Business growth brings the small and medium-sized enterprise (SME) to the realisation that it can no longer sustain the informal, regular personal interaction with its customers - often a differentiator that allowed it to compete successfully with larger rivals.
Close customer understanding allows SMEs to tailor their offerings in response to customer needs and new competitors. Under these circumstances, a CRM system can be a strategic tool for retaining customers and acquiring new ones as the business grows.
Disparate information systems are a characteristic of the information technology infrastructure of most businesses, small and large. Companies traditionally buy software to fulfil a particular business need - financials, e-mail, inventory, manufacturing, distribution. They have bought the product best suited to the business at the time.
Over the years the number of systems has increased, along with complexity and the lack of integration. This means the company faces difficulties basing decisions on different versions of the "truth" emanating from information that could be duplicated, conflicting and incomplete, resulting in several versions of the "truth".
What benefit, therefore, would be yet another software package with yet another data source "bolted on" to the others - similar in its isolation and inability to draw from the information generated from others?
Complex organisations
CRM applications aimed specifically at small businesses often fail to measure up to the organisation's complexity. The lack of close integration with the rest of the business' IT infrastructure can rob the SME of CRM's full potential. The lack of customisation and configuration options can make the applications inflexible.

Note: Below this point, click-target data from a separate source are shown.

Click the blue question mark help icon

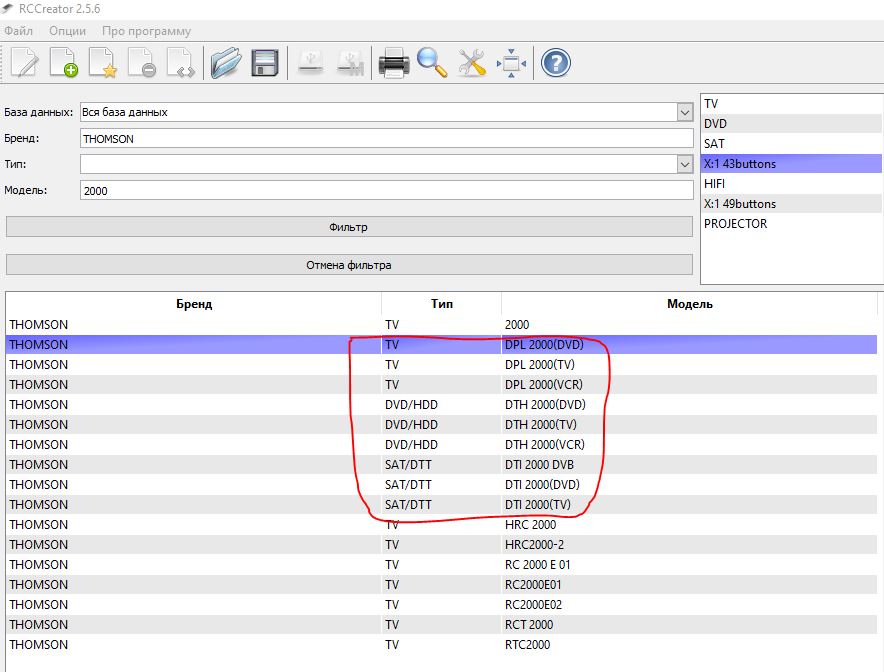tap(555, 63)
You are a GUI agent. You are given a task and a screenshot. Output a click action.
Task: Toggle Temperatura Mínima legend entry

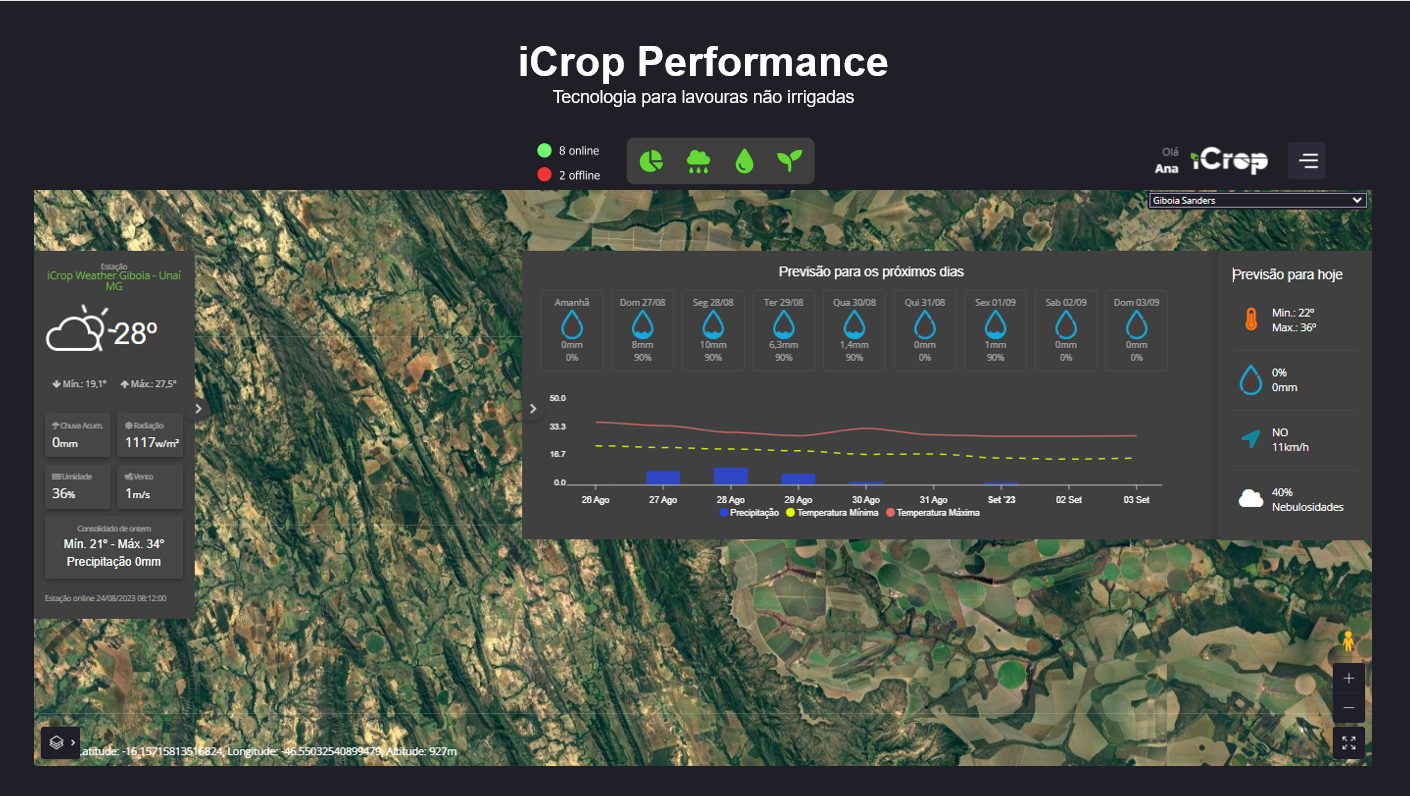click(832, 513)
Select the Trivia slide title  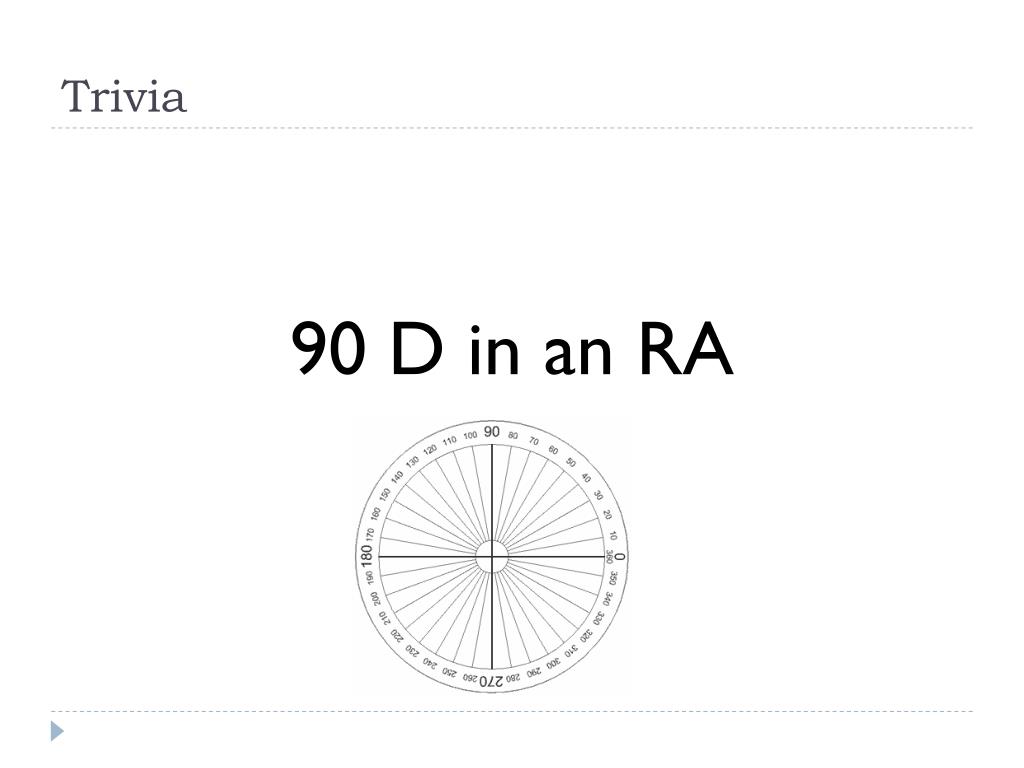(123, 97)
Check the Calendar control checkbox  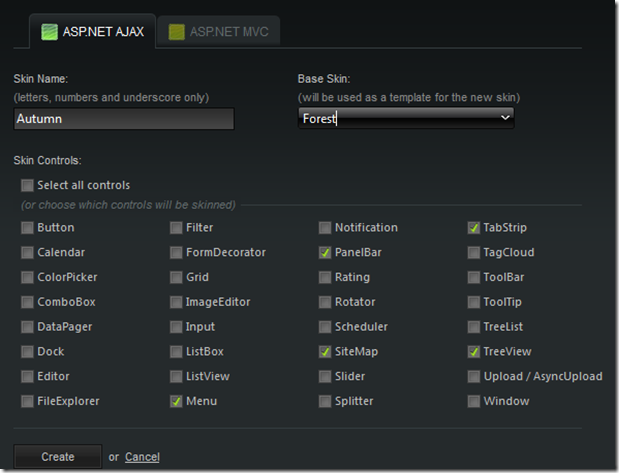point(27,253)
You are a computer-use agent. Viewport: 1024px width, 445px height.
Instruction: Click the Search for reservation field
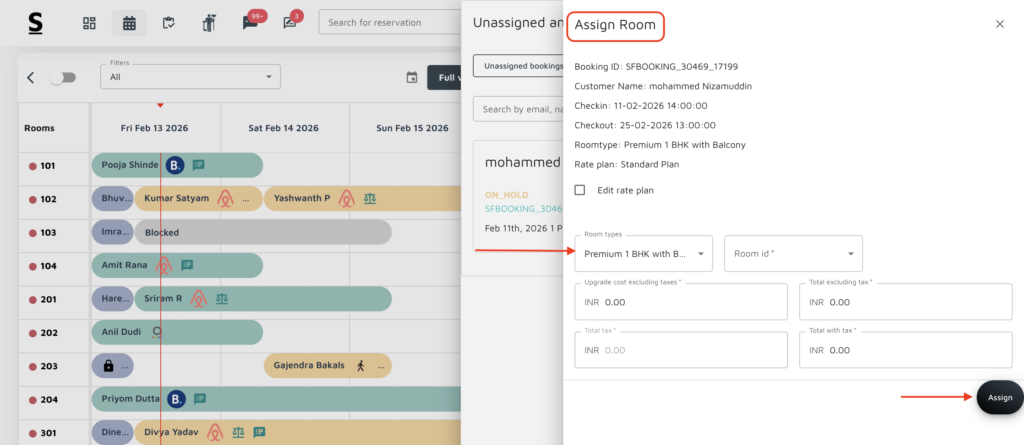point(390,23)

At this stage the small business owner needs to consider the most effective way for a CRM system to be incorporated into its IT infrastructure. CRM is best thought of as a strategy - not a technology - and correctly implemented it can significantly reduce errors and costs of sale in addition to increasing sales revenue.
An effective CRM strategy involves, in the main, the closer integration of existing systems. Valuable customer information already resides within existing information systems and the creation of a completely new application that requires a complete new set of information is a duplication of effort, which resource-strapped SMEs can do without.
Information integration entails looking at the business from two points of view - processes enabled by applications, and data stored in databases. Installing a database from which all applications can be run is a low-risk first step towards achieving a greater level of integration.
Large companies battle with the problem of having individual databases for each application - one for financials, one for HR, one for inventory, and so on. A smaller business moving to the next step of expansion could implement a single database and achieve a level of efficiency to which many larger companies still aspire.